- [EXTRACTED RECORDS]:
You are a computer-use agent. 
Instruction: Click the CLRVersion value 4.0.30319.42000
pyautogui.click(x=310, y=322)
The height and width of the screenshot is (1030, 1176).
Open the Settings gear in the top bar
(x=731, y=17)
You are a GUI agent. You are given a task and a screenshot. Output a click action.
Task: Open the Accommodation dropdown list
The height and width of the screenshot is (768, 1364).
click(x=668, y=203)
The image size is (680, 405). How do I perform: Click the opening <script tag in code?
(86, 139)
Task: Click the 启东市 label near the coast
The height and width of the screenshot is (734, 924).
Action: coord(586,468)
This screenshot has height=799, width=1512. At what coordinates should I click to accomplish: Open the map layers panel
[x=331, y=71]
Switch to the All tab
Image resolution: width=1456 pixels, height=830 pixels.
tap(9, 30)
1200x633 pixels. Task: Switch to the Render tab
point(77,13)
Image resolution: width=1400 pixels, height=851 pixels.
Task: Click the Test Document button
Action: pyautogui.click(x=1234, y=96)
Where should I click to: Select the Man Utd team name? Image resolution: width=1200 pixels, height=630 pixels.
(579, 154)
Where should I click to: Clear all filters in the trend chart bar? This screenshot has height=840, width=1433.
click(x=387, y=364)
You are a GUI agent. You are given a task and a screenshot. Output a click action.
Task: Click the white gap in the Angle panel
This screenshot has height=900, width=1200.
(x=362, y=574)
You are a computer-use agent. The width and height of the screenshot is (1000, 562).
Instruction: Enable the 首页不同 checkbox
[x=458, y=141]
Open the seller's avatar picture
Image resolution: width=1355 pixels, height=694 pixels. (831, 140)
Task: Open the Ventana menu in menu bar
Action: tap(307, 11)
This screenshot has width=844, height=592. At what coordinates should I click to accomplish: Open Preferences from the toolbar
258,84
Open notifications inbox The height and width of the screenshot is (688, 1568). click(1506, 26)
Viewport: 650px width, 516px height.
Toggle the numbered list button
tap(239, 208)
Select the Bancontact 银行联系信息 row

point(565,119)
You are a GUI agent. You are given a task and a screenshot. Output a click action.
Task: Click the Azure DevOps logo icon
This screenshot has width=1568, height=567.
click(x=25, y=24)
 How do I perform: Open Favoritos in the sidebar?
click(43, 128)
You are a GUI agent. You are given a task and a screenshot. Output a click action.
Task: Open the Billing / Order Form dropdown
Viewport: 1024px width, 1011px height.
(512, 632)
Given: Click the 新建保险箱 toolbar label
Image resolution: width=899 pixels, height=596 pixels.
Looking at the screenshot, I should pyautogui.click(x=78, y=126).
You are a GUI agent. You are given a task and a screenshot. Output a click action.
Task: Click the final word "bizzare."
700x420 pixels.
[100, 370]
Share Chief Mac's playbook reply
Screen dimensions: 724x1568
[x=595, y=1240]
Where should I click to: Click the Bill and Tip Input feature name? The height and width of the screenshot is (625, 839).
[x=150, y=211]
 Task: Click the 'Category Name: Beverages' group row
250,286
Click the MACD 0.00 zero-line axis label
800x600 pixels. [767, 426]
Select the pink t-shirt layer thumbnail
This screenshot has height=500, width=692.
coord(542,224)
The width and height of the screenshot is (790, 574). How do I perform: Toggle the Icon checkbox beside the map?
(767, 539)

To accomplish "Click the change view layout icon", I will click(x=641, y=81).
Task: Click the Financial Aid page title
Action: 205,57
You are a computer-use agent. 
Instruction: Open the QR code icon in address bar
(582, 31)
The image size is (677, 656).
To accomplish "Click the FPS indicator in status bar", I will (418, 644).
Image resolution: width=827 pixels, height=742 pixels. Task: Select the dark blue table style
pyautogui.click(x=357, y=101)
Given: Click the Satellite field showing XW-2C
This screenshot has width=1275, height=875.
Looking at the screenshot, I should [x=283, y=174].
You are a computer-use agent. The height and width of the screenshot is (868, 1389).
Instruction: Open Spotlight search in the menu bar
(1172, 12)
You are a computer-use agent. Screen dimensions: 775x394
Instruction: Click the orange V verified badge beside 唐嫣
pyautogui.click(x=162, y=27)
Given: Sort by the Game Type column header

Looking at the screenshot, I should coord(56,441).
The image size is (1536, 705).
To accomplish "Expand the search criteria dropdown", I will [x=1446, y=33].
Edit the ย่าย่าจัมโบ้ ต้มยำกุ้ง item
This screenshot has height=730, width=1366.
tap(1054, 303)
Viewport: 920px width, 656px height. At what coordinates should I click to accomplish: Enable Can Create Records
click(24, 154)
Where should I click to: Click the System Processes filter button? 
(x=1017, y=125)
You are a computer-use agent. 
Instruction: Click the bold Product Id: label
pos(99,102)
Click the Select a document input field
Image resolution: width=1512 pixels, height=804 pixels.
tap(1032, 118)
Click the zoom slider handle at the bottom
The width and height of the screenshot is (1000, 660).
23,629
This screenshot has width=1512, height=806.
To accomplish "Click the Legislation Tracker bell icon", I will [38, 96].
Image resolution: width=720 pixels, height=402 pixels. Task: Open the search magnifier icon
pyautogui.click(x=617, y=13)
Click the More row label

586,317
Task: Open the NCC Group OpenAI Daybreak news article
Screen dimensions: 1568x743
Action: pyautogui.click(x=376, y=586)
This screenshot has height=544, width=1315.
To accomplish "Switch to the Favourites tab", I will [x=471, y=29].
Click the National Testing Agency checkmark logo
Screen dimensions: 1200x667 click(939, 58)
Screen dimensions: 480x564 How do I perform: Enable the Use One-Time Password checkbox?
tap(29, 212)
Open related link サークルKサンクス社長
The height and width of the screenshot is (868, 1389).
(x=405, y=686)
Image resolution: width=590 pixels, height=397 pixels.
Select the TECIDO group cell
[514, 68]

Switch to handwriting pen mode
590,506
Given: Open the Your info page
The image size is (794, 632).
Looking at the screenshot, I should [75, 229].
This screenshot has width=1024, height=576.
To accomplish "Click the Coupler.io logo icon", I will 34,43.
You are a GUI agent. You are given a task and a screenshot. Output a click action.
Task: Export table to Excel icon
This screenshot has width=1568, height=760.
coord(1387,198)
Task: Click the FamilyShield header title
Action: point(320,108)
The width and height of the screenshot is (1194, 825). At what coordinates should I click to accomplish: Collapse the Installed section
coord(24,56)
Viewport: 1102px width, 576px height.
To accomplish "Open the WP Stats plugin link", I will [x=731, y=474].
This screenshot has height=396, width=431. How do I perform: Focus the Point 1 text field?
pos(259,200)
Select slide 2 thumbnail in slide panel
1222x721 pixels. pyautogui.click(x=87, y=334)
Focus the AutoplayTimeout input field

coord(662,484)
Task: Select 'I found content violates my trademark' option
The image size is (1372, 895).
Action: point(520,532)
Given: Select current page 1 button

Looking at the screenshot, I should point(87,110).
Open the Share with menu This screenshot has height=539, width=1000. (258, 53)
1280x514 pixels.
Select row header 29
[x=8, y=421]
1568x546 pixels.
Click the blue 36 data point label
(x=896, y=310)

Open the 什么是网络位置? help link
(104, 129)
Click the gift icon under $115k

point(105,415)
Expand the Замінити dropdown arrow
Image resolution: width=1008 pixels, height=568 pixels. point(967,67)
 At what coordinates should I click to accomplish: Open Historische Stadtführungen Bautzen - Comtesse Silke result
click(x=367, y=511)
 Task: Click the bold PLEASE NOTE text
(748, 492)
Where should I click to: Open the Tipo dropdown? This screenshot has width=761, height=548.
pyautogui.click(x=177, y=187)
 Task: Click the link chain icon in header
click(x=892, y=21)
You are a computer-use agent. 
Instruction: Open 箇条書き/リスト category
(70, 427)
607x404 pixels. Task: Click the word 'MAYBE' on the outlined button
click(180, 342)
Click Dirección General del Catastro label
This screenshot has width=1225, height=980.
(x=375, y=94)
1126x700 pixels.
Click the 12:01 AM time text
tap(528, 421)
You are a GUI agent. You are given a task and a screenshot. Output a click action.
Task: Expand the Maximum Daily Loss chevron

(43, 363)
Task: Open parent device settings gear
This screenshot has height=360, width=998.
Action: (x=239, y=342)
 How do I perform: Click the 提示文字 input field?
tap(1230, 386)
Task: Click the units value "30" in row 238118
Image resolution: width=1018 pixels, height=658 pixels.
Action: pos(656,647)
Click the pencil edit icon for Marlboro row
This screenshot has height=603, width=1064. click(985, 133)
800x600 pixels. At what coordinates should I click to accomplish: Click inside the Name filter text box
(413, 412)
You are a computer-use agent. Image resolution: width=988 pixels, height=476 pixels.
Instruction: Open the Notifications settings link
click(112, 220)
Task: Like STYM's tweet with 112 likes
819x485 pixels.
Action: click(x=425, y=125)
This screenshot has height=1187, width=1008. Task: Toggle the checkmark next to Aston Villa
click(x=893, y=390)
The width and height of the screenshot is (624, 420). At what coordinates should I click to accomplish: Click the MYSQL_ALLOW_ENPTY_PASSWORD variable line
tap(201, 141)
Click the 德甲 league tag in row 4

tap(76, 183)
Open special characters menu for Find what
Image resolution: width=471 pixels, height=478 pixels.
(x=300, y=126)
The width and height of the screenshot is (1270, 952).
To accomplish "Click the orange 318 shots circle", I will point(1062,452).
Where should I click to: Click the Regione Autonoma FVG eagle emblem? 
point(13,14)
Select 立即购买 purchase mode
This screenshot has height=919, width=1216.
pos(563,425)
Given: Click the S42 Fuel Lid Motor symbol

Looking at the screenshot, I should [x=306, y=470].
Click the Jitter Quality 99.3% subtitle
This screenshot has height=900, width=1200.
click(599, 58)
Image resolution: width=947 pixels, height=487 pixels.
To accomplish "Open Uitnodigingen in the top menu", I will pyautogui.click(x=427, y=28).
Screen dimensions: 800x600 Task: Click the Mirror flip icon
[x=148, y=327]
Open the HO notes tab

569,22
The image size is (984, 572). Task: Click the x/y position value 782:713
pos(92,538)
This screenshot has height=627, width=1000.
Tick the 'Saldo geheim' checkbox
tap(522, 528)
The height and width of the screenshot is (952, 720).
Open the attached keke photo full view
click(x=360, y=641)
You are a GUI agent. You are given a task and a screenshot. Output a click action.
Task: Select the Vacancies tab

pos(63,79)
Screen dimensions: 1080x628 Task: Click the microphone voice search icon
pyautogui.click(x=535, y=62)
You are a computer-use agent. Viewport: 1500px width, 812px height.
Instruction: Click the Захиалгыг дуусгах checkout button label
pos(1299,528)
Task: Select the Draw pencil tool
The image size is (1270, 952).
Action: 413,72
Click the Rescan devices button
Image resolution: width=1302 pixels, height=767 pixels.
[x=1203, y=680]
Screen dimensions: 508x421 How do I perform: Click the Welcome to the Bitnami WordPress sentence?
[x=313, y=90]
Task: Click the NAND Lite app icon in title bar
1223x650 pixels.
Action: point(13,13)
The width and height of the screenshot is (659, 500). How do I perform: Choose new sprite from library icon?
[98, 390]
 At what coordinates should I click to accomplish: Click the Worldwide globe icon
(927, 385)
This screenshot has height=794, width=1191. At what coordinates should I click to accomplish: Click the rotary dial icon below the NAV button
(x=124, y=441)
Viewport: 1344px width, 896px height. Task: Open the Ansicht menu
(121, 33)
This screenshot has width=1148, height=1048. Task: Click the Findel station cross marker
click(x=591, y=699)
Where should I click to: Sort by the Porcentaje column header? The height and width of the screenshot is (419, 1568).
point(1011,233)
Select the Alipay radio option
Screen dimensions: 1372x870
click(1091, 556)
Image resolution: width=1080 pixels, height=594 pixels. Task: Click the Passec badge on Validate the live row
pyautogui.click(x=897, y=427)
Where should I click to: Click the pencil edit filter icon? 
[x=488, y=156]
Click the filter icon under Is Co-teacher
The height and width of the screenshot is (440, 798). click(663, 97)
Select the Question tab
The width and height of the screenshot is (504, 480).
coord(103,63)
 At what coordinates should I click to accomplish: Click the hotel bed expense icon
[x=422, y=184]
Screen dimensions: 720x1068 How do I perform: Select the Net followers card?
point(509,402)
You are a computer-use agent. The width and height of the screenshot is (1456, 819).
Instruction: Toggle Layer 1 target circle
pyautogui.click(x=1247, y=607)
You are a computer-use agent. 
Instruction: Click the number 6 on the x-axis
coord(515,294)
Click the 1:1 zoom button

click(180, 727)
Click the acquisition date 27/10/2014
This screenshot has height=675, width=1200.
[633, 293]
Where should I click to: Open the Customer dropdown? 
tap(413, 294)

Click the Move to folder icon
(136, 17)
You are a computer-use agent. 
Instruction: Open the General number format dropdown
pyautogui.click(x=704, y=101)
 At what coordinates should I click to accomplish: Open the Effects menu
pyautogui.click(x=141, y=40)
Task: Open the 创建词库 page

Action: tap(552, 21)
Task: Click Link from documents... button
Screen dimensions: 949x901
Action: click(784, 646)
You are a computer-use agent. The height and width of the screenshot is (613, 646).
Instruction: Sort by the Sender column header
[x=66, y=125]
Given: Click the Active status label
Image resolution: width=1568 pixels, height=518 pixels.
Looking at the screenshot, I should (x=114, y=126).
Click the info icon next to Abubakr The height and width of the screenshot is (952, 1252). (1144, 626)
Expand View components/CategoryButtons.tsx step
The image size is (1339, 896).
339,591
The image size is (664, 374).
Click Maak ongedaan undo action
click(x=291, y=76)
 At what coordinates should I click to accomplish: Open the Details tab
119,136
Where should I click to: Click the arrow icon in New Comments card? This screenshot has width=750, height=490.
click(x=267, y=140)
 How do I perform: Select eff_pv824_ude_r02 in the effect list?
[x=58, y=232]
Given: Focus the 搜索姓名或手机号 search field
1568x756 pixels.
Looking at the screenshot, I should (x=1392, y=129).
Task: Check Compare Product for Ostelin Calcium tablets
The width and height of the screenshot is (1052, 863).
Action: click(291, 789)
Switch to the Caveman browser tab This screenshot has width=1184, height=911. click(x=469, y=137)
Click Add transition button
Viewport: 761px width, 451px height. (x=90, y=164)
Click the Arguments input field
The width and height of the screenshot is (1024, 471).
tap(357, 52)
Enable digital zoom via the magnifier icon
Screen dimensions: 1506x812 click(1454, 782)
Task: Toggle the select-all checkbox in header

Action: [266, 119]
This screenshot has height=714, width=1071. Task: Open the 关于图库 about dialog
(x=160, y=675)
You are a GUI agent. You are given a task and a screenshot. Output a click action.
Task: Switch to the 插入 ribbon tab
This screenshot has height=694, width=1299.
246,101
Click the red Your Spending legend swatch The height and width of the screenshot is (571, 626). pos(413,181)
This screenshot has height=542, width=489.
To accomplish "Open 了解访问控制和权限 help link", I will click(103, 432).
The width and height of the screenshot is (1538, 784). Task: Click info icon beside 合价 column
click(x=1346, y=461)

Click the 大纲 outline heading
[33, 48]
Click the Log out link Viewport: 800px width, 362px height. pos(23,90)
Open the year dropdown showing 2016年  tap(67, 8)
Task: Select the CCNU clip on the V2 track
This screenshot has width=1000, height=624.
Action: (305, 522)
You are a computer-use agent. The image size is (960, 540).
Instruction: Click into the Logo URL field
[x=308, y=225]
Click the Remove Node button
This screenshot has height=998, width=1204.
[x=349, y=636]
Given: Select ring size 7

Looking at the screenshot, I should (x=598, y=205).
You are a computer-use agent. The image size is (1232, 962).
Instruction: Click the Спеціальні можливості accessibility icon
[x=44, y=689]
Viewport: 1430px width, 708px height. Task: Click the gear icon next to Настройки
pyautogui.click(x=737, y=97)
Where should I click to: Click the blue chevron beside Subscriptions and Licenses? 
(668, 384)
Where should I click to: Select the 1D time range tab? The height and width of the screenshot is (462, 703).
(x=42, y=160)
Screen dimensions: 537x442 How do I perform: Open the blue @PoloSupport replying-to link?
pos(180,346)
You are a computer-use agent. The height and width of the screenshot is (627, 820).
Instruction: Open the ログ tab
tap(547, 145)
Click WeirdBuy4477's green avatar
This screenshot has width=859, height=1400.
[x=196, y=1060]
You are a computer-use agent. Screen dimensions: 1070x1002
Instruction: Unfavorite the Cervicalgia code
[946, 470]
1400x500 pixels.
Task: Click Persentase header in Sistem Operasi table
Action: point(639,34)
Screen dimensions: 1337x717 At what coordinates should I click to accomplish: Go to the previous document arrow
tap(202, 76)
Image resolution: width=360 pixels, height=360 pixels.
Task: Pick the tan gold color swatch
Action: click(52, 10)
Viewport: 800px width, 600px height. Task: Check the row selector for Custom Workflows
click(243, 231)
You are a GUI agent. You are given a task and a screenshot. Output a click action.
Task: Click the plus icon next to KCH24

- [YOUR INSTRUCTIONS]:
Select every line of the entries above that contains the word "badge", and copy those lines verbatim.

- [ANSWER TO THE TASK]:
Instruction: Click the orange V verified badge beside 唐嫣
Image resolution: width=1080 pixels, height=594 pixels. Task: Click the Passec badge on Validate the live row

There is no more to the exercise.